(Pozycje ze zbioru danych)
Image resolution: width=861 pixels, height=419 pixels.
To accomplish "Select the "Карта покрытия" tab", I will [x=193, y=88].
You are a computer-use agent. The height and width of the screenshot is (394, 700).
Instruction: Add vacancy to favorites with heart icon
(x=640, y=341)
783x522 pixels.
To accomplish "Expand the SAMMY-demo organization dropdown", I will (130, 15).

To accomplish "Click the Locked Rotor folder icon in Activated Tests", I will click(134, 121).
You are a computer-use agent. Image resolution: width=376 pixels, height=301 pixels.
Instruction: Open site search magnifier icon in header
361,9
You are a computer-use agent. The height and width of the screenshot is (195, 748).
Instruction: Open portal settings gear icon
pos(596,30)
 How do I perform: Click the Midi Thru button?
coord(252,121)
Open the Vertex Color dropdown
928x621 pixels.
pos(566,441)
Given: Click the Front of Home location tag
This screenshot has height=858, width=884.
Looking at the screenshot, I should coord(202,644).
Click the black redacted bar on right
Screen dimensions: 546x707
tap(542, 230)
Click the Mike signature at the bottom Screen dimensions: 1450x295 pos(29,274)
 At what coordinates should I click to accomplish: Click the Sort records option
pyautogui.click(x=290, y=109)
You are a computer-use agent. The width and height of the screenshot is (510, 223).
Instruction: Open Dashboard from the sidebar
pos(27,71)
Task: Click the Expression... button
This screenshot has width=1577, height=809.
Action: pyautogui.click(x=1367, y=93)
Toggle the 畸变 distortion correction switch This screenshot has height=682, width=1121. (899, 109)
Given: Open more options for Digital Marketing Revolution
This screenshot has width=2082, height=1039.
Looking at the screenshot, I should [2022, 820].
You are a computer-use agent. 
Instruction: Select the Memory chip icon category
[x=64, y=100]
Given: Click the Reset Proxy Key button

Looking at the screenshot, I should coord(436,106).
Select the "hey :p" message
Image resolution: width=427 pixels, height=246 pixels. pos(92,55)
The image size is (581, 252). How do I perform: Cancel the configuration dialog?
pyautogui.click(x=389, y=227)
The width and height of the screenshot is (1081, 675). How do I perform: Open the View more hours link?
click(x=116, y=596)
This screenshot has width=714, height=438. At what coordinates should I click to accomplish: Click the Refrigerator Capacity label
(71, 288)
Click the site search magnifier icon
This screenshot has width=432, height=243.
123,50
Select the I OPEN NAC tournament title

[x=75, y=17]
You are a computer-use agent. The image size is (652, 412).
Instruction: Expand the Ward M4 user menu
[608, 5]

• _Polecenie_
Proszę ponownie przytoczyć wszystkie powyższe pozycje słowo w słowo, bez jakichkolwiek zmian.

• _Rozwiązanie_
Image resolution: width=861 pixels, height=419 pixels.
To accomplish "Select the "Карта покрытия" tab", I will [x=193, y=88].
You are a computer-use agent. The height and width of the screenshot is (394, 700).
Instruction: Add vacancy to favorites with heart icon
(x=640, y=341)
783x522 pixels.
To accomplish "Expand the SAMMY-demo organization dropdown", I will (130, 15).

To accomplish "Click the Locked Rotor folder icon in Activated Tests", I will click(134, 121).
You are a computer-use agent. Image resolution: width=376 pixels, height=301 pixels.
Instruction: Open site search magnifier icon in header
361,9
You are a computer-use agent. The height and width of the screenshot is (195, 748).
Instruction: Open portal settings gear icon
pos(596,30)
 How do I perform: Click the Midi Thru button?
coord(252,121)
Open the Vertex Color dropdown
928x621 pixels.
pos(566,441)
Given: Click the Front of Home location tag
This screenshot has height=858, width=884.
Looking at the screenshot, I should coord(202,644).
Click the black redacted bar on right
Screen dimensions: 546x707
tap(542, 230)
Click the Mike signature at the bottom Screen dimensions: 1450x295 pos(29,274)
 At what coordinates should I click to accomplish: Click the Sort records option
pyautogui.click(x=290, y=109)
You are a computer-use agent. The width and height of the screenshot is (510, 223).
Instruction: Open Dashboard from the sidebar
pos(27,71)
Task: Click the Expression... button
This screenshot has width=1577, height=809.
Action: pyautogui.click(x=1367, y=93)
Toggle the 畸变 distortion correction switch This screenshot has height=682, width=1121. (899, 109)
Given: Open more options for Digital Marketing Revolution
This screenshot has width=2082, height=1039.
Looking at the screenshot, I should [2022, 820].
You are a computer-use agent. 
Instruction: Select the Memory chip icon category
[x=64, y=100]
Given: Click the Reset Proxy Key button

Looking at the screenshot, I should coord(436,106).
Select the "hey :p" message
Image resolution: width=427 pixels, height=246 pixels. pos(92,55)
The image size is (581, 252). How do I perform: Cancel the configuration dialog?
pyautogui.click(x=389, y=227)
The width and height of the screenshot is (1081, 675). How do I perform: Open the View more hours link?
click(x=116, y=596)
This screenshot has width=714, height=438. At what coordinates should I click to accomplish: Click the Refrigerator Capacity label
(71, 288)
Click the site search magnifier icon
This screenshot has width=432, height=243.
123,50
Select the I OPEN NAC tournament title

[x=75, y=17]
You are a computer-use agent. The image size is (652, 412).
Instruction: Expand the Ward M4 user menu
[608, 5]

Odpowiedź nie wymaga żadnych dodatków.